How many calories would be needed to convert 8.0g of ice at 0C to steam at 100C?
To calculate the amount of calories needed to convert the given quantity of ice at 0°C to steam at 100°C, we need to consider the processes of heating the ice to its melting point, melting it, heating the resulting water to its boiling point, and vaporizing it.
Here’s how you can calculate it:
1. Calculate the energy required to heat the ice from 0°C to its melting point at 0°C:
- The specific heat capacity of ice is 2.09 calories (g°C)^-1.
- So, the energy required to heat 8.0g of ice by 1°C is (2.09 calories/g°C) * 8.0g * 1°C = 16.72 calories.
2. Calculate the energy required to melt the ice at its melting point:
- The heat of fusion (or latent heat) of ice is 79.7 calories/g.
- So, the energy required to melt 8.0g of ice is (79.7 calories/g) * 8.0g = 637.6 calories.
3. Calculate the energy required to heat the resulting water from 0°C to its boiling point at 100°C:
- The specific heat capacity of water is 4.18 calories (g°C)^-1.

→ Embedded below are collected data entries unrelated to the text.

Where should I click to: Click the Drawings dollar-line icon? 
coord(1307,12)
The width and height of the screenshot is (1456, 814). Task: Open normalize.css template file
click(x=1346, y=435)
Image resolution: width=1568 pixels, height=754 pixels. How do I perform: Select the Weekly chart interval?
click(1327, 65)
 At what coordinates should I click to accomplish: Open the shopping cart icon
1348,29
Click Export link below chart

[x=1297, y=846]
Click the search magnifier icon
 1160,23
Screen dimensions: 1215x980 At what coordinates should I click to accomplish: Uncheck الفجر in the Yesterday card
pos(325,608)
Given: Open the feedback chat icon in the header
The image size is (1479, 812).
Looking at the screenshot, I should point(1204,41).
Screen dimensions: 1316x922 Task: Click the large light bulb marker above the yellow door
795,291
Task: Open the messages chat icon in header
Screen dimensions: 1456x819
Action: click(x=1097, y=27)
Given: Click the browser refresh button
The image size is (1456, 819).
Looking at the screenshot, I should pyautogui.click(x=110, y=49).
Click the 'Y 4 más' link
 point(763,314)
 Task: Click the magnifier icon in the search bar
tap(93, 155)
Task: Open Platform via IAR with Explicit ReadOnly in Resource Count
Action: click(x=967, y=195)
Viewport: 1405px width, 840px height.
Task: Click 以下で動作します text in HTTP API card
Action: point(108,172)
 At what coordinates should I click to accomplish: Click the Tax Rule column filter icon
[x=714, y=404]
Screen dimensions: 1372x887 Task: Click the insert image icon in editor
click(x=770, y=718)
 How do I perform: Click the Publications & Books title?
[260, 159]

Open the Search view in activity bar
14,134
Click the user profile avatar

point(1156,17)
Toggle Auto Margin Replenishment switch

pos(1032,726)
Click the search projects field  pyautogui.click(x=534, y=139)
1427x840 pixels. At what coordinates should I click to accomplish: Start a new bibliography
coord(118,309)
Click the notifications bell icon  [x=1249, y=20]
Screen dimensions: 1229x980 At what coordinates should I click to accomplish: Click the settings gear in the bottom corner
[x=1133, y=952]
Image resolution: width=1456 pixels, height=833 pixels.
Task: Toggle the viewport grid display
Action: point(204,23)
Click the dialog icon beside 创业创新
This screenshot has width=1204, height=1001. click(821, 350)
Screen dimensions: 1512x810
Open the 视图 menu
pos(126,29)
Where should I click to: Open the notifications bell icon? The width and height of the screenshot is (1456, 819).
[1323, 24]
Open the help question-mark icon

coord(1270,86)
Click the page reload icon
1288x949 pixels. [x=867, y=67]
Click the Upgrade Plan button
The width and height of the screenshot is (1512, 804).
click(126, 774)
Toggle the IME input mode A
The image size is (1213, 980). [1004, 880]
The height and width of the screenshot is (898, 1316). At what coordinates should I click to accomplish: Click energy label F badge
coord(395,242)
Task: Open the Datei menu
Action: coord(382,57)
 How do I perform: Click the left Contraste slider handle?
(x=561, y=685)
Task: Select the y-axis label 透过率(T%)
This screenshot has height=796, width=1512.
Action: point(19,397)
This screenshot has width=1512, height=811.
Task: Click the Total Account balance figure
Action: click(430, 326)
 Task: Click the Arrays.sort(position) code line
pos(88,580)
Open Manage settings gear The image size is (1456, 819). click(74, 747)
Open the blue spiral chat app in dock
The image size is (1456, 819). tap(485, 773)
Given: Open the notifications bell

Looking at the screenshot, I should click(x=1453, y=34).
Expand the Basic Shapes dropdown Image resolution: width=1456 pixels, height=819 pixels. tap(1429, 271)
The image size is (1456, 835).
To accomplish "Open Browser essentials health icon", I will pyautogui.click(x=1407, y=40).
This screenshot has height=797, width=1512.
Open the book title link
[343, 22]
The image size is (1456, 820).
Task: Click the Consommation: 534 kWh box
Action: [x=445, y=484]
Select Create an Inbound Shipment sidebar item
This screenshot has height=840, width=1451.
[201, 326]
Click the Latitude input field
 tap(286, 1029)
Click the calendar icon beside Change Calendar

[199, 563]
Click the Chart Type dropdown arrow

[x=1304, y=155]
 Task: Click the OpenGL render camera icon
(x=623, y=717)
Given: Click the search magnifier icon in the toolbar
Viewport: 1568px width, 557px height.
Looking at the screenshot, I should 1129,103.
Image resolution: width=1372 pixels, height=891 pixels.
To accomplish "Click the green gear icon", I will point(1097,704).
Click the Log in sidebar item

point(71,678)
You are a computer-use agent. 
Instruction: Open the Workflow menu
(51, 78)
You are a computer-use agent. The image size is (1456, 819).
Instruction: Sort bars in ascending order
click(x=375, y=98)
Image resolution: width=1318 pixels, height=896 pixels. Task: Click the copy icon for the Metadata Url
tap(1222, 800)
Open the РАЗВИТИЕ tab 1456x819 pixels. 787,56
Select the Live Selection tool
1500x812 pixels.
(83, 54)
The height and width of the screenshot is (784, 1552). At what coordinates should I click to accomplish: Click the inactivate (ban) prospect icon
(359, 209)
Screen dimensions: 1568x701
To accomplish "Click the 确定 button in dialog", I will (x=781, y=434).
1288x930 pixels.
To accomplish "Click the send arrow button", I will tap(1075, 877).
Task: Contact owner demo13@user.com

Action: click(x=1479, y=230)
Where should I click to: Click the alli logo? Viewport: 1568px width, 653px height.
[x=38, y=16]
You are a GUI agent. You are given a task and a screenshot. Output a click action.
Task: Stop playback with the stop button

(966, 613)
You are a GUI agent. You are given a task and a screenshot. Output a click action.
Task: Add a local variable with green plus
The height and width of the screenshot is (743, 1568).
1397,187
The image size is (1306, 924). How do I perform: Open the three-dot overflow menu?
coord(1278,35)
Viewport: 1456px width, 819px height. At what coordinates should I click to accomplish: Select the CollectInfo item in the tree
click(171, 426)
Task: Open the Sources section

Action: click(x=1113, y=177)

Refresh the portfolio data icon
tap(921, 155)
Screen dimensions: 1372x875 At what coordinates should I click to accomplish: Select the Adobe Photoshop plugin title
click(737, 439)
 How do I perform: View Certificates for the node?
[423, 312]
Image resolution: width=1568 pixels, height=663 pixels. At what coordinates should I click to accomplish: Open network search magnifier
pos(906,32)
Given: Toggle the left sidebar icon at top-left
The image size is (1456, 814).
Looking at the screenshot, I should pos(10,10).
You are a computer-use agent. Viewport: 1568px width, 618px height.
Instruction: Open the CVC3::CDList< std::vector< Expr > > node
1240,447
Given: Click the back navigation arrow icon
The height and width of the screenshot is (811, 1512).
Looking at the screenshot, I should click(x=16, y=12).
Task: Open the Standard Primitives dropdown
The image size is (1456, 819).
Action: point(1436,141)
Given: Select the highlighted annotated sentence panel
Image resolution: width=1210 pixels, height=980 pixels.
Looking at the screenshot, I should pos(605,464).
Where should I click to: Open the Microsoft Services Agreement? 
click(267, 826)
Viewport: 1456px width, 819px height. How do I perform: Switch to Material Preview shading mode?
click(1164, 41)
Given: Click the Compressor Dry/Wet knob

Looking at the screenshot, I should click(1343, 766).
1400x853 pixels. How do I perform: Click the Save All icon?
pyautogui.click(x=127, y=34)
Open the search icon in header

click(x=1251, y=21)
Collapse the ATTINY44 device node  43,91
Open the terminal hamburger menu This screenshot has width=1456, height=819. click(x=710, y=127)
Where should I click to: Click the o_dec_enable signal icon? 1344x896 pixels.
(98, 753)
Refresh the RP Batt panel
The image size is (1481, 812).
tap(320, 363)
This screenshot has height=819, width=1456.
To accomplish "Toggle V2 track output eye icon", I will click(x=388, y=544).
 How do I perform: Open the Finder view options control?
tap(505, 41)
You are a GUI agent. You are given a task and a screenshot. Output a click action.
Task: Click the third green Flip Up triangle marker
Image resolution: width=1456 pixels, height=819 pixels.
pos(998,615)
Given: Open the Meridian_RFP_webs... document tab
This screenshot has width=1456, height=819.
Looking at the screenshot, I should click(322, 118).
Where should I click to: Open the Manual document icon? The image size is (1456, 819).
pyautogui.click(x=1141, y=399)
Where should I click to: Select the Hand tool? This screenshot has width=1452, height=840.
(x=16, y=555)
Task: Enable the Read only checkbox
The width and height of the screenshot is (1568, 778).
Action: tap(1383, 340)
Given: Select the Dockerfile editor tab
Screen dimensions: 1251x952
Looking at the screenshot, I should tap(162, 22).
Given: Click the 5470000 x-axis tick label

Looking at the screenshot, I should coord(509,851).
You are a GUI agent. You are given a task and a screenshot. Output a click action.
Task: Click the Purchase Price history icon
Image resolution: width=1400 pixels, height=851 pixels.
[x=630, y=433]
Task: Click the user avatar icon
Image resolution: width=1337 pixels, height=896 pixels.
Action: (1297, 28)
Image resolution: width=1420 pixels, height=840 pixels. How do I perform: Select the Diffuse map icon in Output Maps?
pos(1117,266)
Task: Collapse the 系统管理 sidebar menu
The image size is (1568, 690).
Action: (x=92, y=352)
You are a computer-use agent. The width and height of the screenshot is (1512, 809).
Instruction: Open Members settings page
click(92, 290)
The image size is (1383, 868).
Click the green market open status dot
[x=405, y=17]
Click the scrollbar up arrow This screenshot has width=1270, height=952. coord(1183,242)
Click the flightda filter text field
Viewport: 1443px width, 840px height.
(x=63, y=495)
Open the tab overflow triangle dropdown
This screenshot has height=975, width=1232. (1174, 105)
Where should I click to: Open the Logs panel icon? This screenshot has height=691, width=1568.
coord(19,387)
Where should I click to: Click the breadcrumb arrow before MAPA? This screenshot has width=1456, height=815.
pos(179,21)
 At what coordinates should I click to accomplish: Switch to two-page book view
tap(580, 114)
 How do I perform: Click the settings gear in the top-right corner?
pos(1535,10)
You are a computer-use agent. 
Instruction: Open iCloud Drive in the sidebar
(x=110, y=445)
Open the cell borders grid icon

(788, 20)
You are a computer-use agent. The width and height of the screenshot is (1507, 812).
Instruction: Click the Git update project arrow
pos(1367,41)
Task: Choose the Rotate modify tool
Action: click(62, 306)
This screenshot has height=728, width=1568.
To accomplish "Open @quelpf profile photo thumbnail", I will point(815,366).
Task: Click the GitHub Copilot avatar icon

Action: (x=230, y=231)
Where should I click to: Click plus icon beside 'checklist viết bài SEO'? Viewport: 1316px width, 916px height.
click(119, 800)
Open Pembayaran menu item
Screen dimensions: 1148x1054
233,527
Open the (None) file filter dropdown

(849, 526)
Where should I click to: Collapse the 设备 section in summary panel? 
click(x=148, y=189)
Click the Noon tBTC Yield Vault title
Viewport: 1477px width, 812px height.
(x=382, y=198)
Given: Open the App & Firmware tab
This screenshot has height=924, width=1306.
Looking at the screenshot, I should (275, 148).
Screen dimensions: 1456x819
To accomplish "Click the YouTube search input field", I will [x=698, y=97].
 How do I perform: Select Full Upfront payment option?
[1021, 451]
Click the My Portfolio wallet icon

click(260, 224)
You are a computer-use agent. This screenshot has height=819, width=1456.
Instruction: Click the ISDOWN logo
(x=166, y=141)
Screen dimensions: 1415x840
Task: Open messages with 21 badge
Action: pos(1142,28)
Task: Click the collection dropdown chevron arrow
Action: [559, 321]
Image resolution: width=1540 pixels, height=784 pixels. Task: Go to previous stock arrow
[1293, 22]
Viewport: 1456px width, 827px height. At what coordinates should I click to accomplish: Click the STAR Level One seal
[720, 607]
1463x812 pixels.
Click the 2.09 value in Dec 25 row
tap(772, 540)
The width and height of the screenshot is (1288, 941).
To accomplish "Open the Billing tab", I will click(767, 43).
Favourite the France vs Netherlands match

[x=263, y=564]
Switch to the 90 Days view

- So, the energy required to heat 8.0g of water by 1°C is (4.18 calories/g°C) * 8.0g * 100°C = 3344 calories.
4. Calculate the energy required to vaporize the water at its boiling point:
- The heat of vaporization (or latent heat) of water is 540 calories/g.
- So, the energy required to vaporize 8.0g of water is (540 calories/g) * 8.0g = 4320 calories.
5. Finally, sum up all the energy values calculated in steps 1 to 4:
- Total energy required = (16.72 calories) + (637.6 calories) + (3344 calories) + (4320 calories) = 8320.32 calories.
Therefore, it would take approximately 8320.32 calories to convert 8.0g of ice at 0°C to steam at 100°C.